The more I research issues around mental health for my presentations, the more I am realizing that good mental health is inextricably linked to diet and exercise. Now, it would seem that there are a chosen few who can not put much effort in to diet and exercise and yet seem to maintain exceptionally good mental and emotional health. Kind of like how super models often do very little strenuous exercise but have svelte, toned bodies and have babies and then walk out of the delivery suite sporting a bikini.
In reality, that’s not most of us. I’ve discovered through meeting so many people all across Australia that every person has an amazing story. Most of us have had more than our fair share of trials and tribulations and it’s these things that can make it really hard to feel emotionally and mentally whole. In light of this, I think it’s therefore even more important to be living well, putting good natural, whole foods and lots and lots of fresh fruit and vegetables in to our bodies. To be getting outside and exercising. To be sharing a real life of community and to be trying new, interesting and challenging things.
I watched a fantastic documentary recently called, “Fat, Sick and Nearly Dead.” It’s a great little Aussie doco made by a bloke called Joe Cross. It documents his journey as he tackles his own poor health and places himself on a juice fast for 60 days. It’s got that typical understated, tongue in cheek Aussie feel to it and is really worth watching. He goes from being overweight and suffering from a debilitating auto-immune disease and loaded up on steroids to becoming an amazing picture of health, free of the illness and any medication. Very inspiring.

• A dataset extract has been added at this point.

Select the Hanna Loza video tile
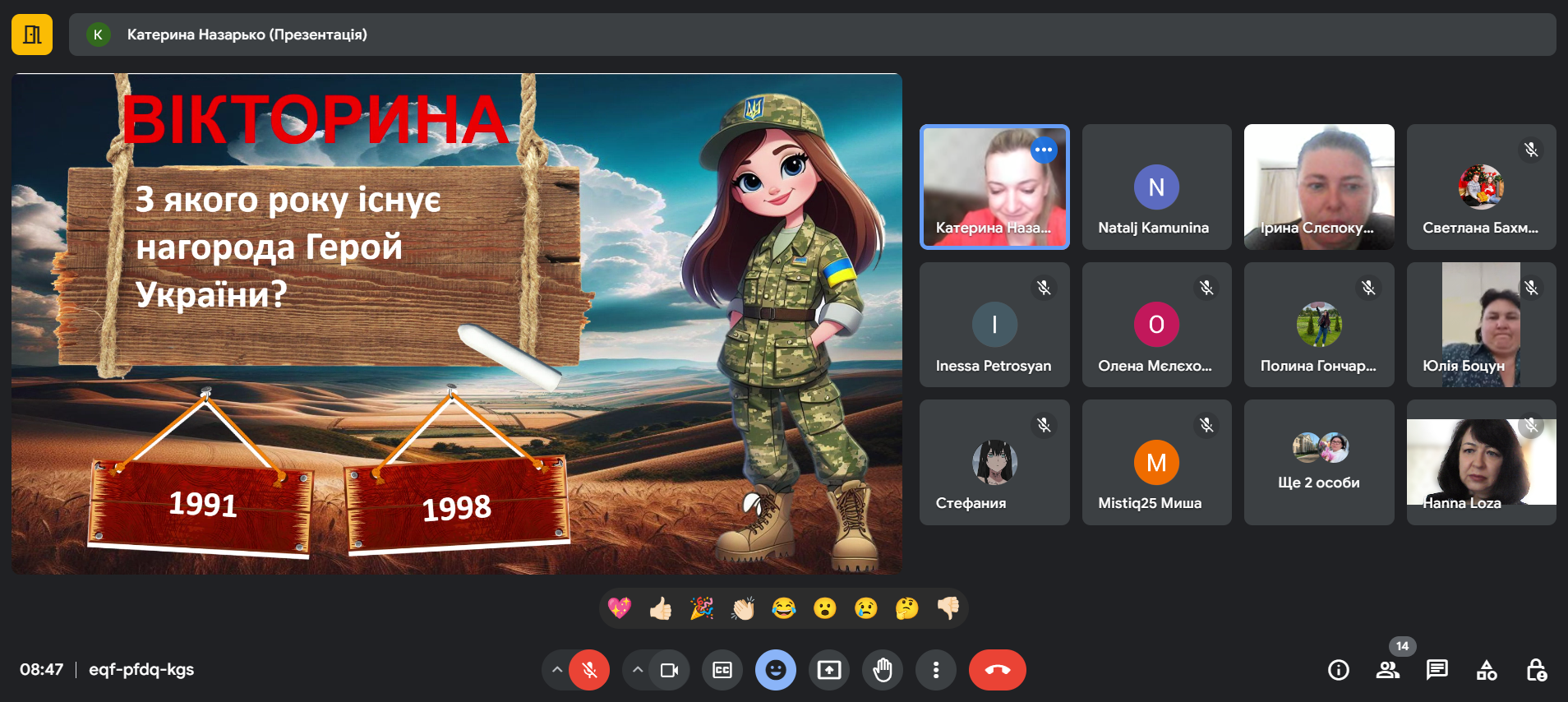Screen dimensions: 1568x702 (1481, 462)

“We have an unprecedented opportunity in history today, to be healthy and live longer, and we simply don’t have to be unwell when we get old. We don’t have to have a heart attack, we don’t have to have strokes and we can dramatically reduce our chances of getting cancer.” Dr Fuhrman, author of, “Eat to Live” and specialist in Nutritional Medicine.

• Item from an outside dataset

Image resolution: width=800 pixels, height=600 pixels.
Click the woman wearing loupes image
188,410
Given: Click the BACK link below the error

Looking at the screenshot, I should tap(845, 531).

“70% of the diseases that affect us now are caused by our life choices. How we exercise, if we smoke, what we eat, that’s saturated fats, carbohydrates, salt and alcohol. Now, can you have some of that? Sure, but most people have too much of it.” Professor Penny speaking of Joe Cross, “He’s certainly changed his lifestyle, but he didn’t change just what went in his mouth. He become more active, he stopped drinking alcohol, he doesn’t drink tea and coffee and he doesn’t buy manufactured, processed foods. What he’s done will go a long way to prevent him from getting heart disease, cancer, mental illness, diabetes, and a range of other medical conditions because he’s committed himself to a healthy lifestyle, and he did it at 40.” Professor R Penny. Emeritus Professor of Medicine, University of NSW and Medical Director – Good Health Solutions
For the average person on the street not living with a major mental illness, living a simple, healthy lifestyle where you don’t do fad diets and live by the old adage of, “Everything in moderation,” where you exercise and have meaningful relationships and drink lots of filtered water and enjoy the outdoors, where you try new things and take calculated risks, where you learn to reflect and meditate and start trying to think outside the box, where you place money low on your list of priorities and a life rich in experience high on your list, where you recognize that something as simple as spirituality can bring amazing meaning and fulfillment to your life, you are almost guaranteed pretty good emotional and mental health.
Give it a go. I dare you. In fact, not only do I dare you, but I promise I’ll join you.